- [Task to carry out] Print the data exactly as it is given, please.

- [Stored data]
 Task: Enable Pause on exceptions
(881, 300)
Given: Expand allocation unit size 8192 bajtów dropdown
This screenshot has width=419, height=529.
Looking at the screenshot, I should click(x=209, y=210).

- [Written solution]
 Task: Enable Pause on exceptions
(881, 300)
Given: Expand allocation unit size 8192 bajtów dropdown
This screenshot has width=419, height=529.
Looking at the screenshot, I should click(x=209, y=210).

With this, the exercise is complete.